No all'indifferenza di fronte alla sofferenza
Nella sua omelia il cardinale Parolin sottolinea la necessità di porsi in una "prospettiva di servizio concreto e di responsabilità condivisa" se si vuole pienamente l'unità. "La testimonianza cristiana - precisa - non può rimanere astratta o limitata alle sole parole". E aggiunge: "Di fronte alla sofferenza degli individui e dei popoli, non possiamo distogliere lo sguardo, né l'indifferenza può mai essere un'opzione. La fedeltà al Vangelo ci chiama a una testimonianza chiara nella verità, compassionevole nell'amore e coraggiosa nell'azione, affinché la luce di Cristo possa raggiungere coloro che vivono nell'oscurità, nella paura e nell'emarginazione".
L'unità è un dono
Riferendosi alla Lettera di San Paolo agli Efesini, da cui è tratto il tema della Settimana di Preghiera per l'Unità dei Cristiani, il segretario di Stato ricorda che l'unità nella Chiesa non è uniformità, ma va considerata "comunione viva nella diversità". E osserva che "l'unità non nasce da ciò che produciamo; è un dono dello Spirito", per cui "cattolici e luterani - spiega - possono già riconoscersi come membri dello stesso Corpo di Cristo, nonostante le differenze storiche e liturgiche".

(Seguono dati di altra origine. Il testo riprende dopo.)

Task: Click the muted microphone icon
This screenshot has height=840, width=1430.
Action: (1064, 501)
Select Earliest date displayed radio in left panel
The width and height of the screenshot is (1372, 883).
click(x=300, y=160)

La grazia non è mai un privilegio, ma una chiamata a servire
Il porporato si sofferma ampiamente anche sulla grazia, la quale, afferma, "è un dono personale che precede ogni merito umano". E laddove l'apostolo Paolo parla di "misura" della grazia, Parolin spiega che "questa misura non implica disuguaglianza, ma piuttosto la varietà dei doni per l'edificazione dell'insieme". Rammentando, inoltre, che lo Spirito Santo non elimina le differenze, ma le armonizza, invita a guardare con coraggio al futuro e conclude citando Leone XIV che insiste sull'incontro con Gesù come fonte dell'unità. "La grazia - osserva il cardinale - non è mai un privilegio, ma una chiamata a servire".